Hudson Taylor, famed missionary to China said, “There are three indispensable requirements for a missionary: 1. Patience 2. Patience 3. Patience.” The long-term results of mission efforts should be celebrated. For over 40 years, FEC has been planting churches in West Africa. Over time, that labor has resulted in helping to establish the Evangelical Mennonite Church (EMC) of Burkina Faso and, recently, a partnership with them to plant churches among the Yalunka.

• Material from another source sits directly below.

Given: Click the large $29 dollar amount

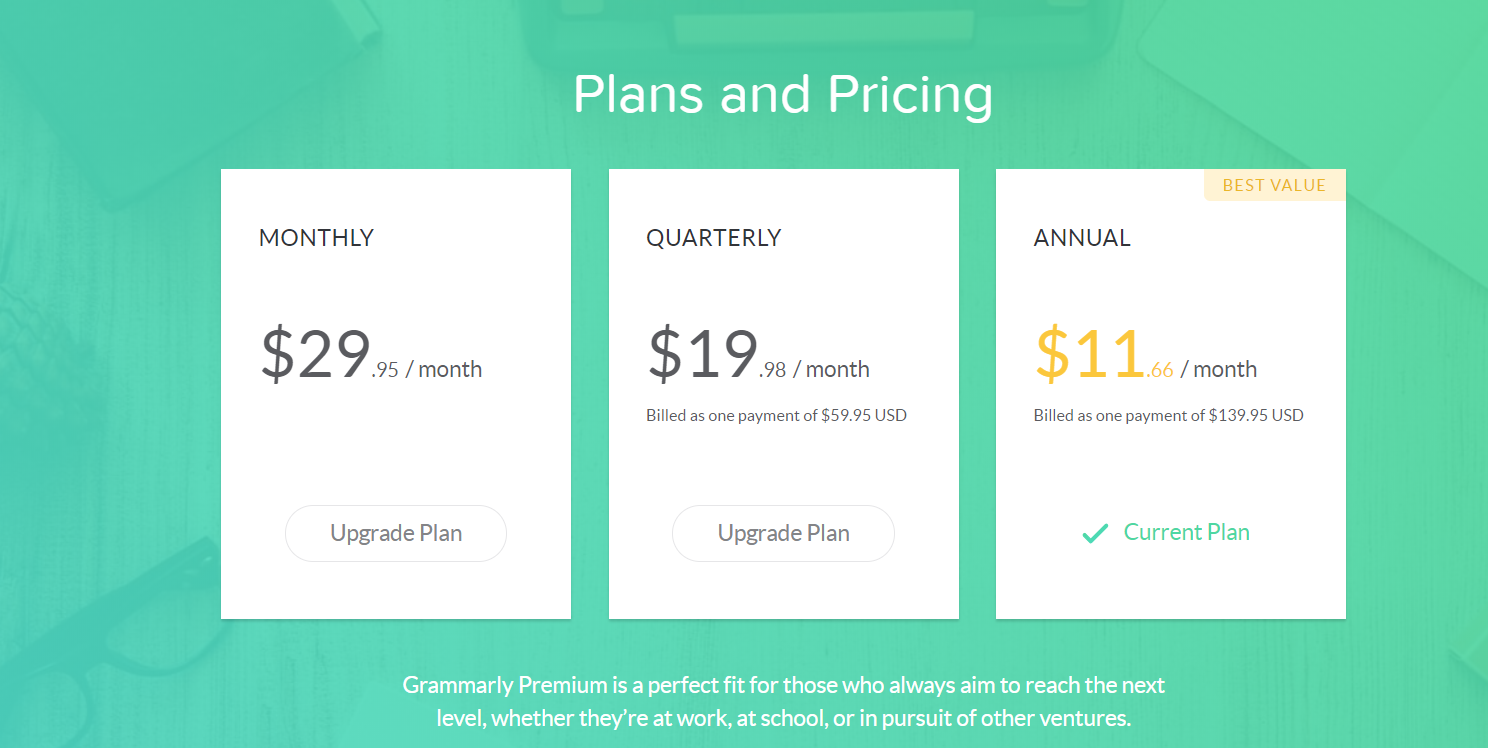Looking at the screenshot, I should (x=316, y=354).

For 10 years, FEC missionaries Steve and Pat Nelson worked in West Africa, reaching out to the Yalunka people of Mali. The Yalunka comprise a group of 214, 500 people living in four countries: Guinea, Sierra Leone, Senegal, and Mali (Peoplegroups.org). Because of the mountainous terrain and distance between villages, groups of Yalunka speak different dialects. When the Nelsons connected the believers in the southwest villages of Mali with church leaders in Burkina Faso, they discovered that the two groups shared a trade language. The trade language allows communication in a way that would not otherwise have been easy or even possible. 

The church leaders in Burkina Faso are now leading the outreach to the Yalunka people in Mali, and they have sent a pastor to plant new churches in the region, Yaya Bengali, and his wife, Medina. About the mission effort, Siaka Traore`, a long-time leader in the Burkina Faso EMC, said, “35 years ago we were the Yalunka.”